**WHAT YOU SHOULD DO**
Pull out each line of the listing below that contains the word "height".

··· RECORD EXTRACTS ···

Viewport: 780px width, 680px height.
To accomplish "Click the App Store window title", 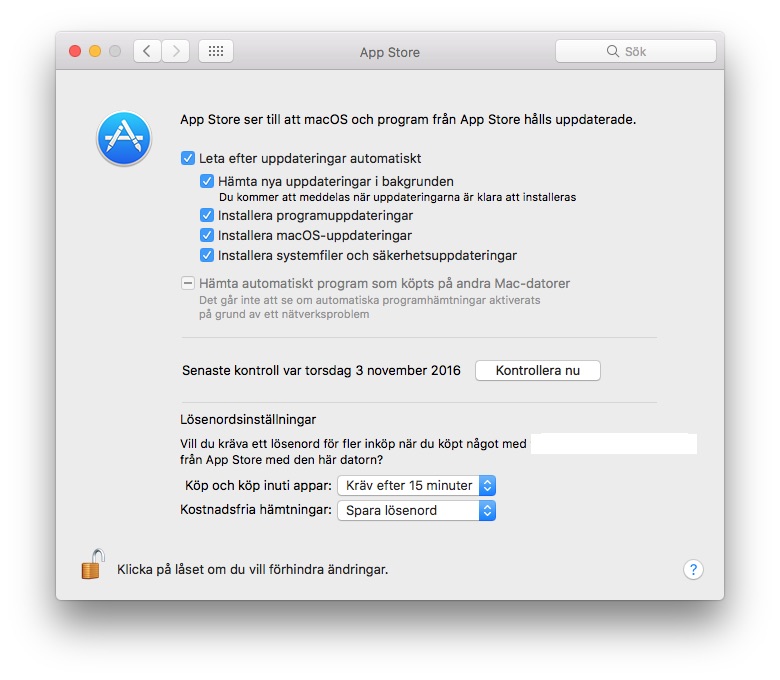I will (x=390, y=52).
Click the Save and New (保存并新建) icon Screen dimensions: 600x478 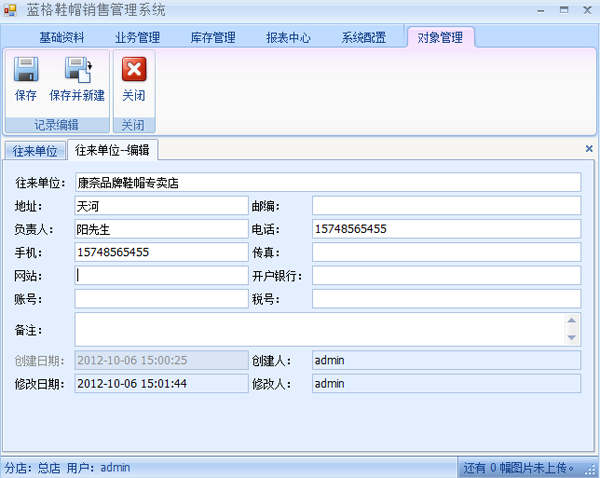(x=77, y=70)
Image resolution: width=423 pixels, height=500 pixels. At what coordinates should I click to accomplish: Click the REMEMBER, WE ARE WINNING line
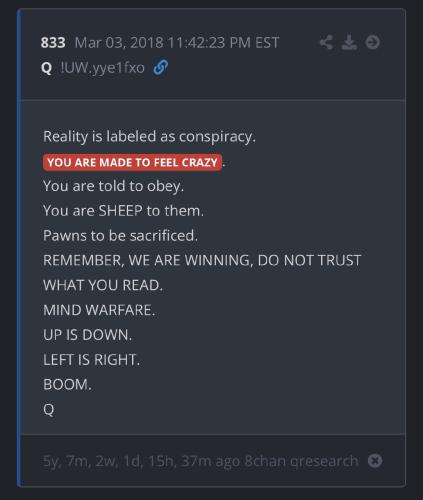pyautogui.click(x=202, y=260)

···

**FINISHED TASK**
Viewport: 780px width, 680px height.
Image resolution: width=423 pixels, height=500 pixels. At what coordinates should I click to accomplish: Click the REMEMBER, WE ARE WINNING line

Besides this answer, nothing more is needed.